Figure 2.

Colocalization of fluid and membrane markers assessed by sucrose flotation gradients and by density-shift assays. (A and B) Sucrose flotation gradients. [¹²⁵I]IgA and 5 mg/ml HRP were cointernalized for 2.5 min at 37°C from the apical poles of MDCK cells, and the cells were either rapidly chilled (A) or chased in marker-freemedium for 7.5 min at 37°C (B). The cells were homogenized, a postnuclear supernatant was generated, and the postnuclear supernatant (adjusted to 40.2% sucrose) was overlaid with 35, 25, and 8.5% (wt/wt) sucrose solutions. The samples were centrifuged, and 0.45-ml fractions were collected from the top of the gradient. Samples of each fraction were assayed for protein content, associated [¹²⁵I]IgA (cpm), and HRP activity. The interfaces between the 40.2 and 35% sucrose layers, the 35 and 25% sucrose layers, and the 25 and 8.5% sucrose layers are indicated, from right to left, by arrows atop the panels.

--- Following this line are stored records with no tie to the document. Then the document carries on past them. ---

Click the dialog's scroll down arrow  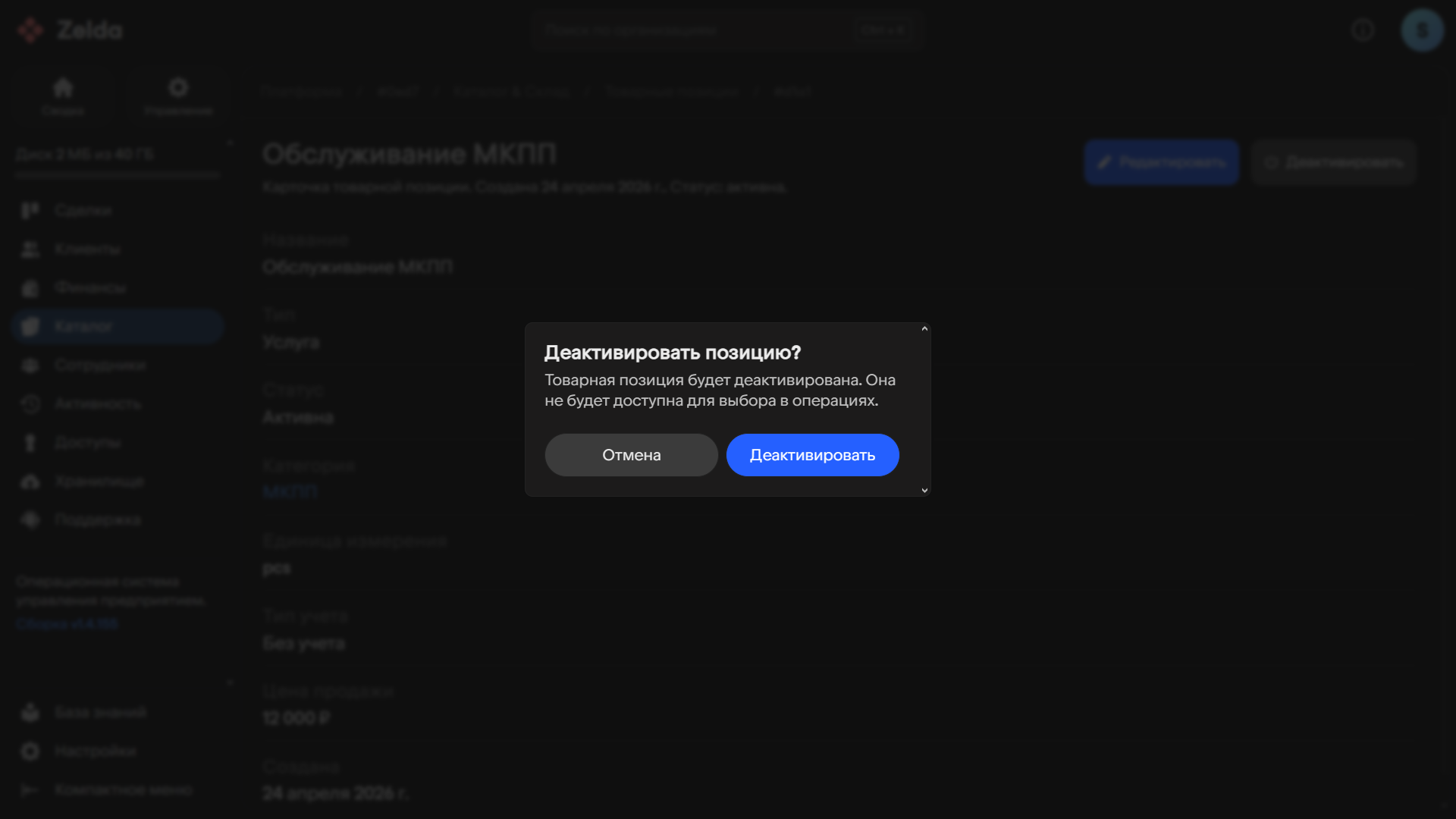(x=924, y=491)
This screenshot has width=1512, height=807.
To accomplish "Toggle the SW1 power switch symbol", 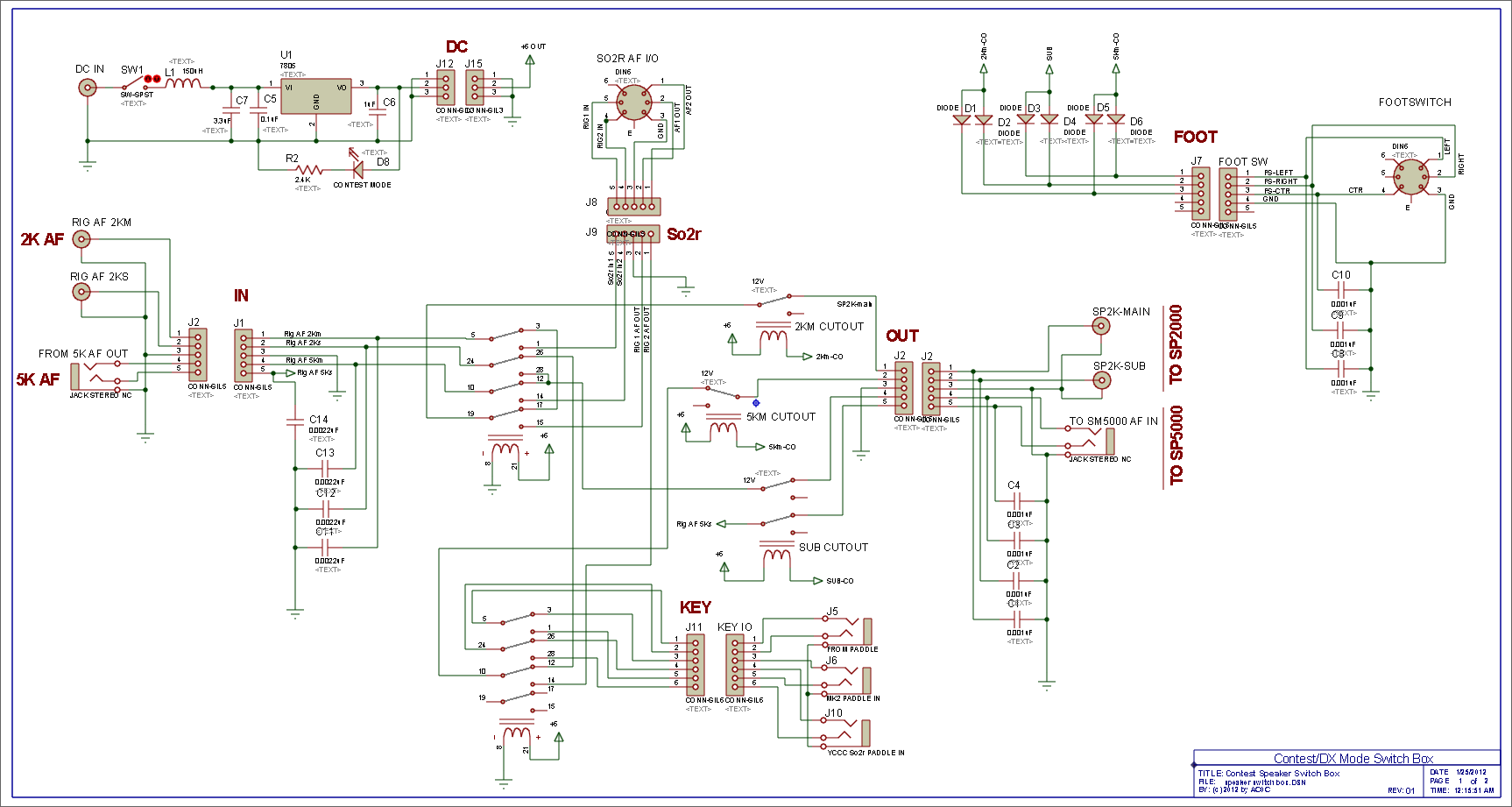I will pyautogui.click(x=136, y=83).

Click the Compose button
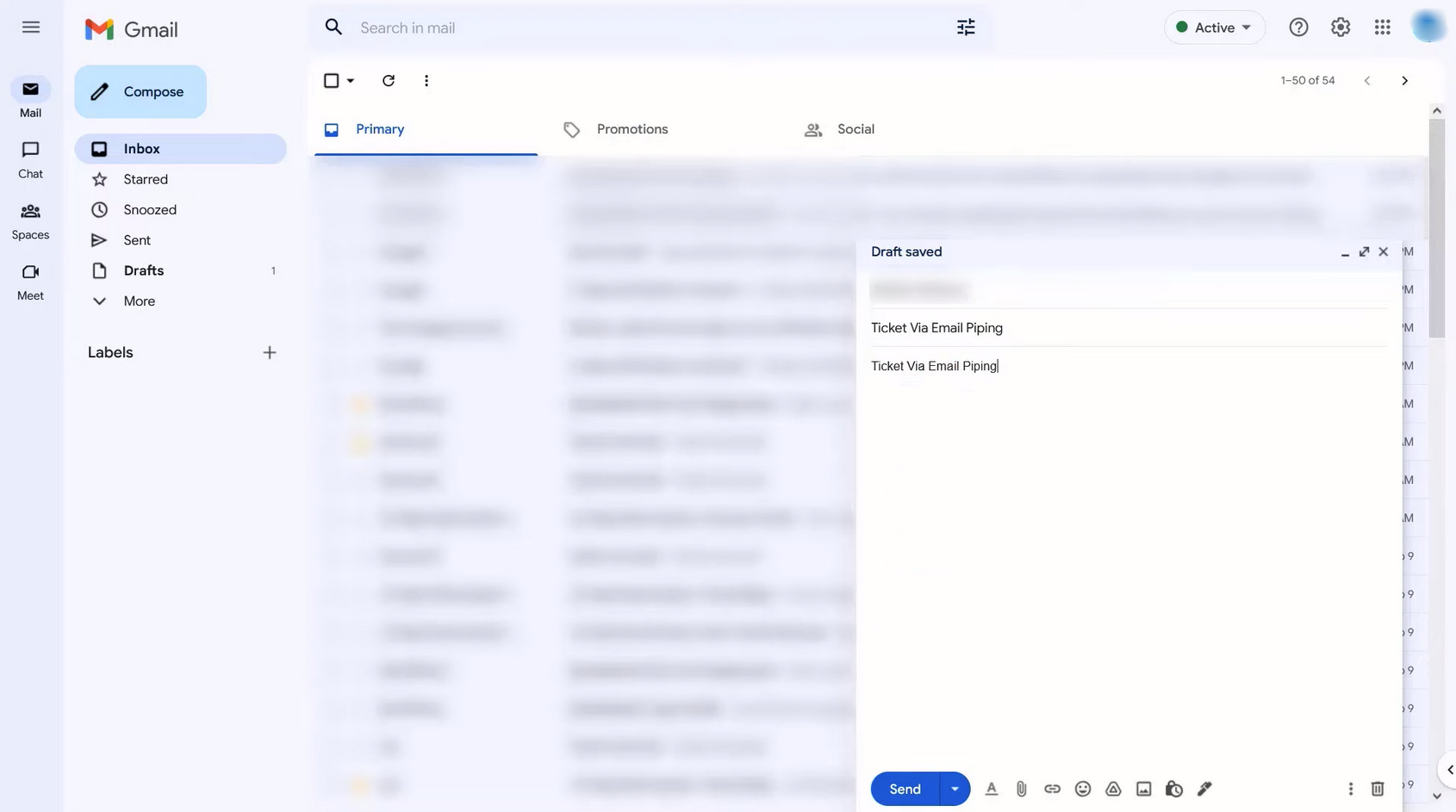click(x=140, y=91)
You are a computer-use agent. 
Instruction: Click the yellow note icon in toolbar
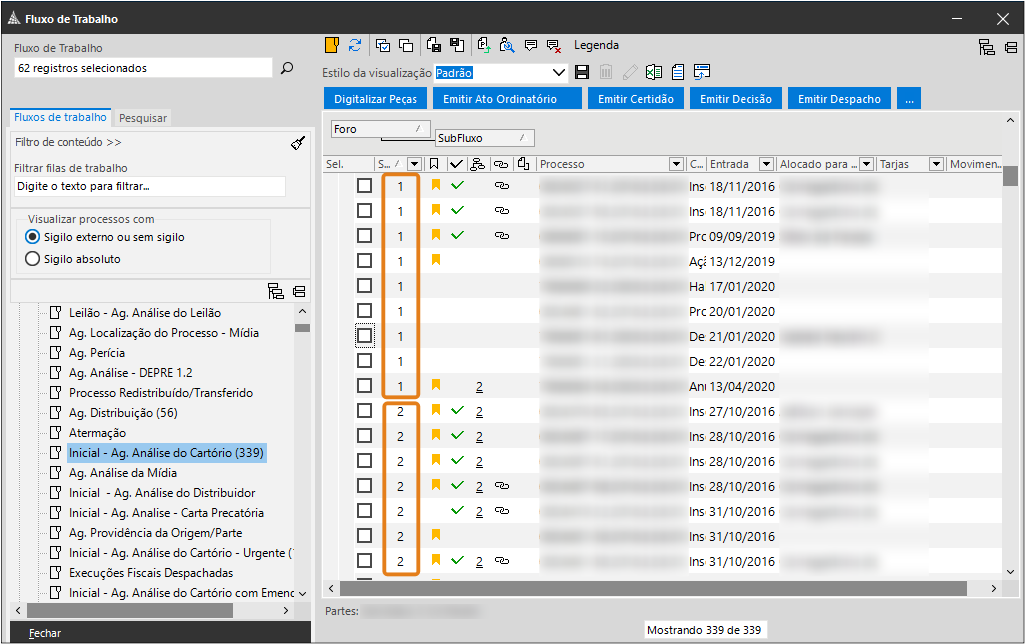(332, 45)
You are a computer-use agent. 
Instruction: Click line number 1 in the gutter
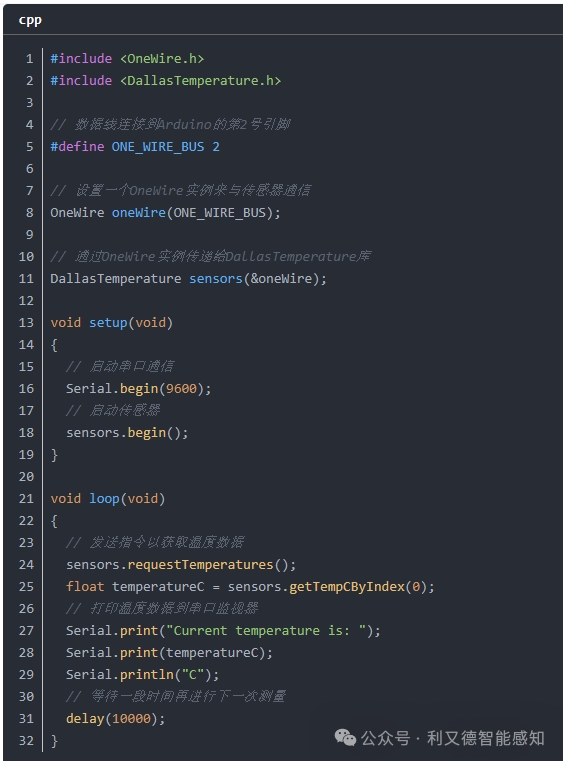(x=30, y=59)
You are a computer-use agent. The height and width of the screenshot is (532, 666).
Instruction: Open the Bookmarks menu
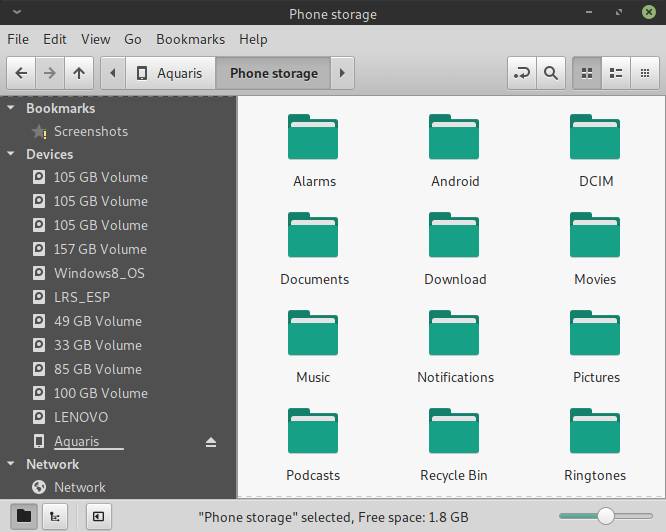(x=190, y=39)
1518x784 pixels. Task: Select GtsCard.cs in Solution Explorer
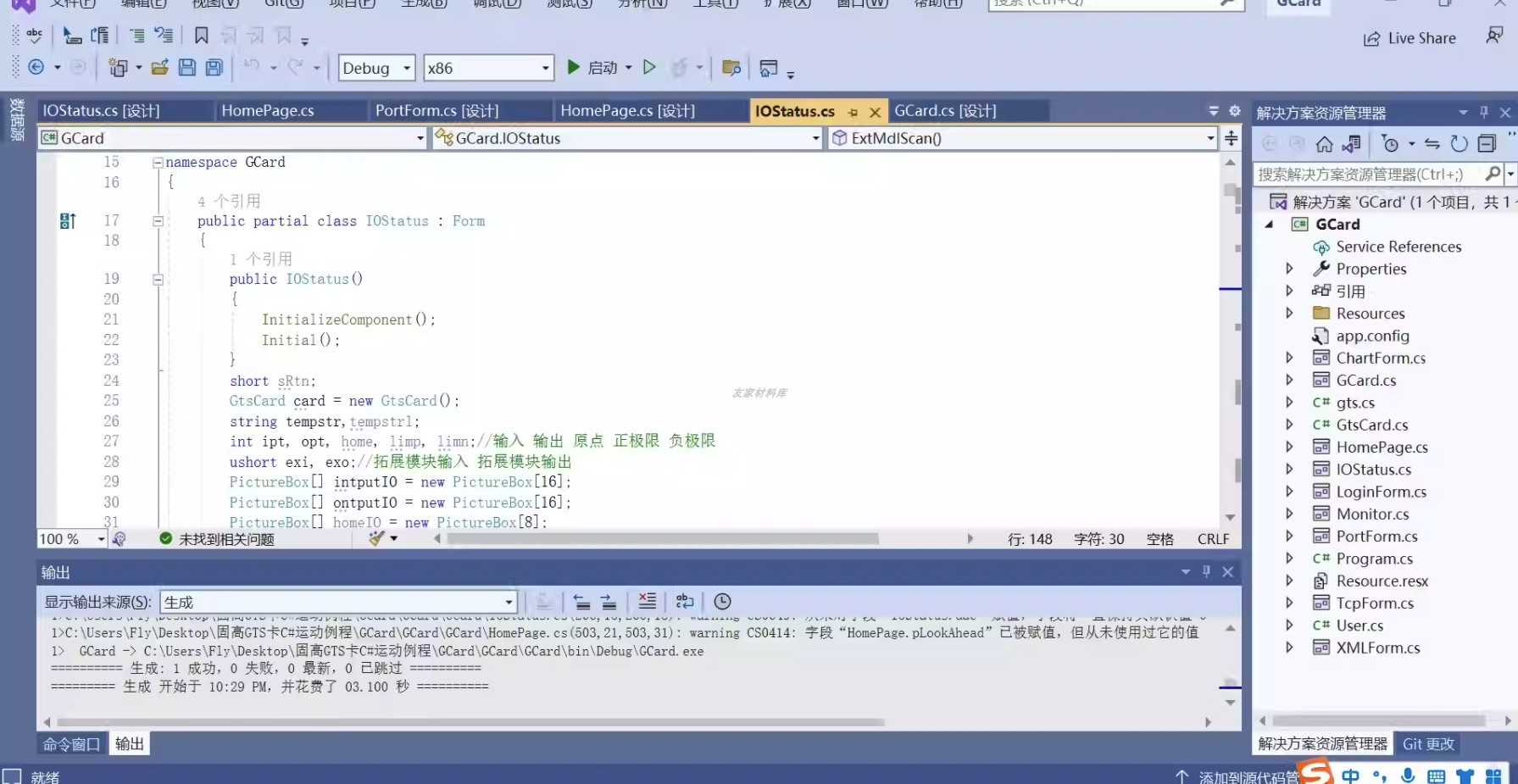(1371, 425)
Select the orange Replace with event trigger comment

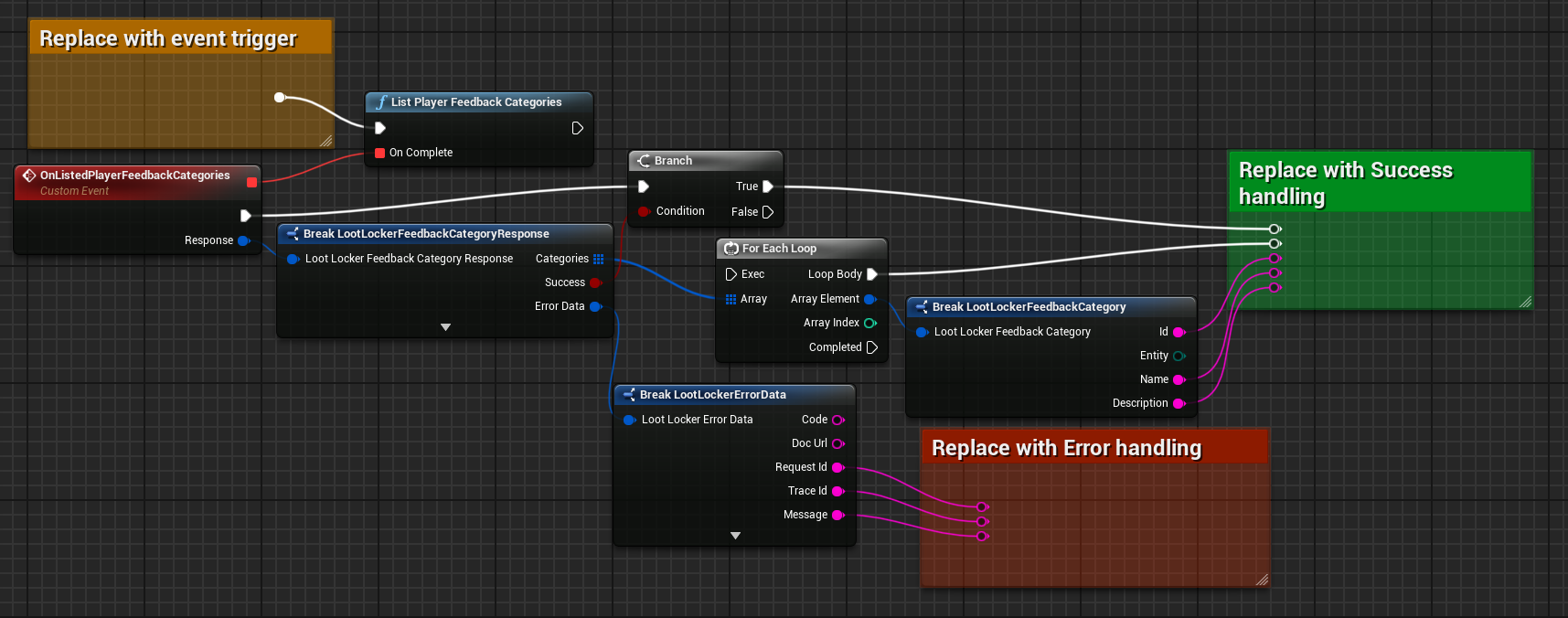click(x=168, y=38)
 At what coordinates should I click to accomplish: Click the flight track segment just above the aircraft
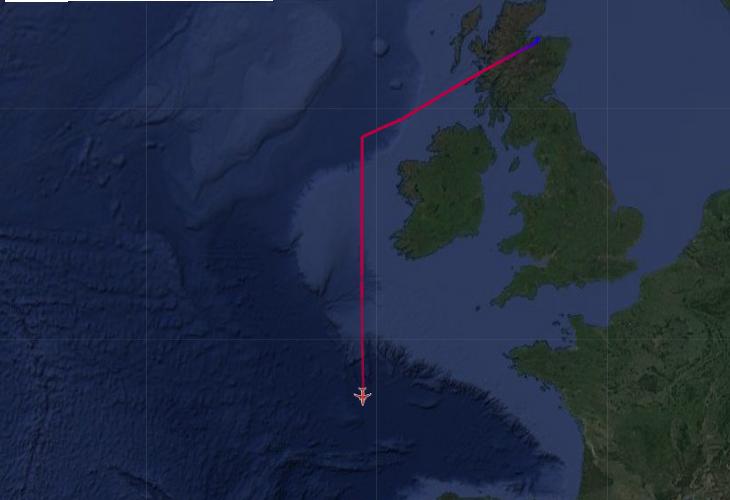pyautogui.click(x=363, y=368)
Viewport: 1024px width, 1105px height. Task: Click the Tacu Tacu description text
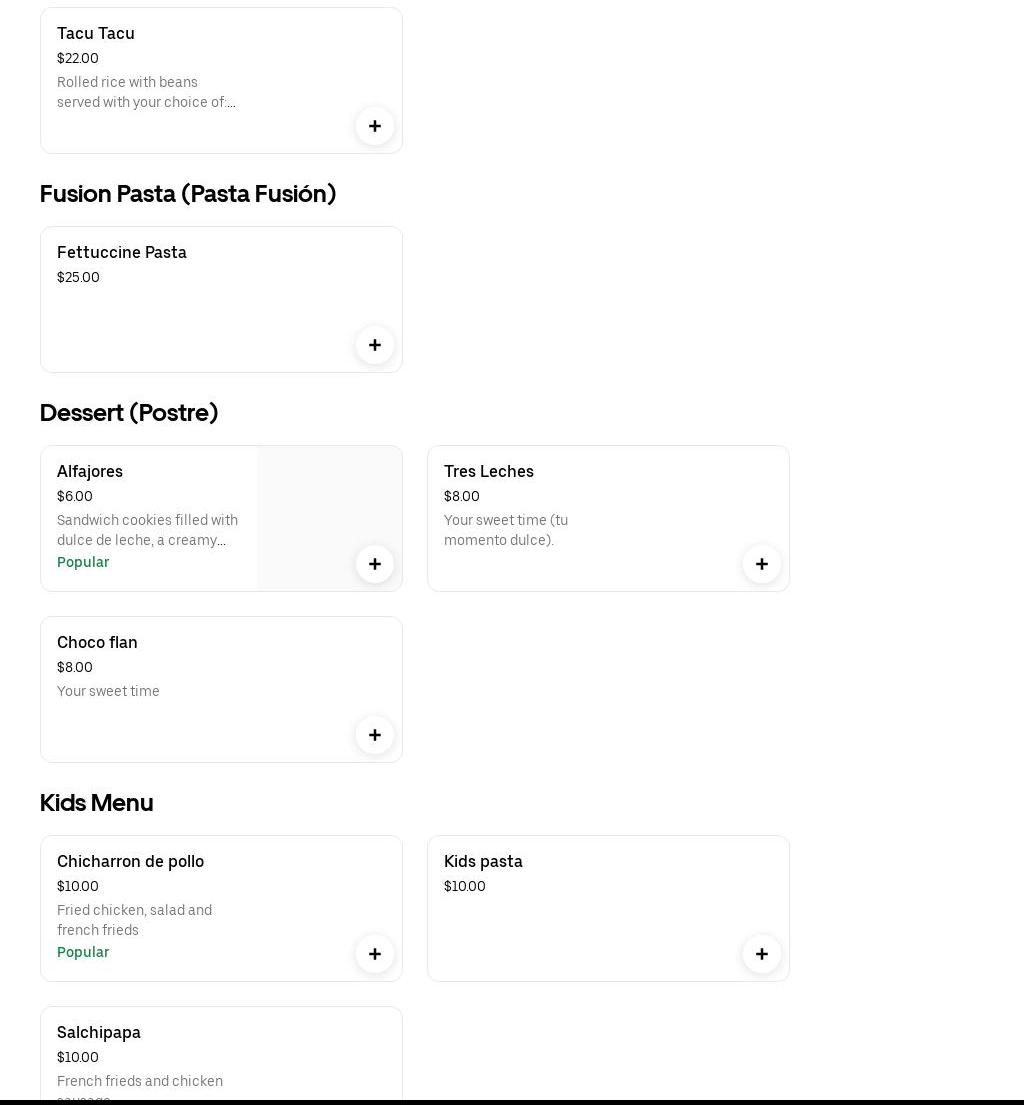click(146, 92)
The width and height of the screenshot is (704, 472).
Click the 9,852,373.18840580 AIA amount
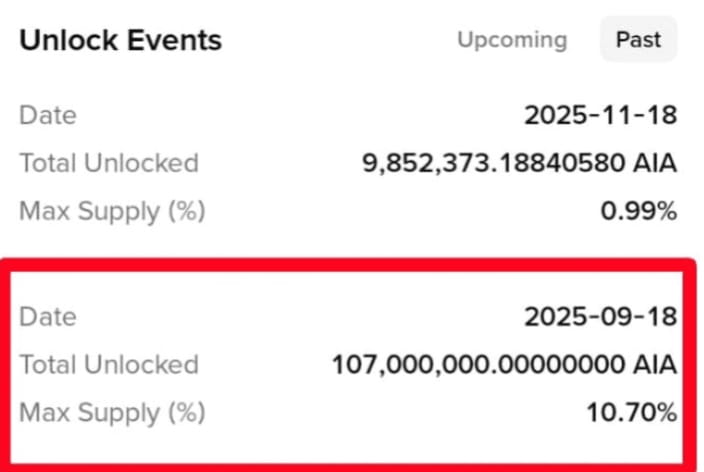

Data from a representative experiment are shown. (C) Density-shift assay. [¹²⁵I]IgA and 5 mg/ml HRP were cointernalized for 2.5 min at 37°C from the apical poles of MDCK cells, and the cells were either rapidly chilled or chased in marker-free medium for 7.5 min at 37°C. Cell surface [¹²⁵I]IgA was removed by trypsin treatment at 4°C. A DAB reaction was performed, cells were lysed in detergent, and the lysates were centrifuged. Details of the quantitation are given in MATERIALS AND METHODS. Results are mean ± SD (n ≥ 3).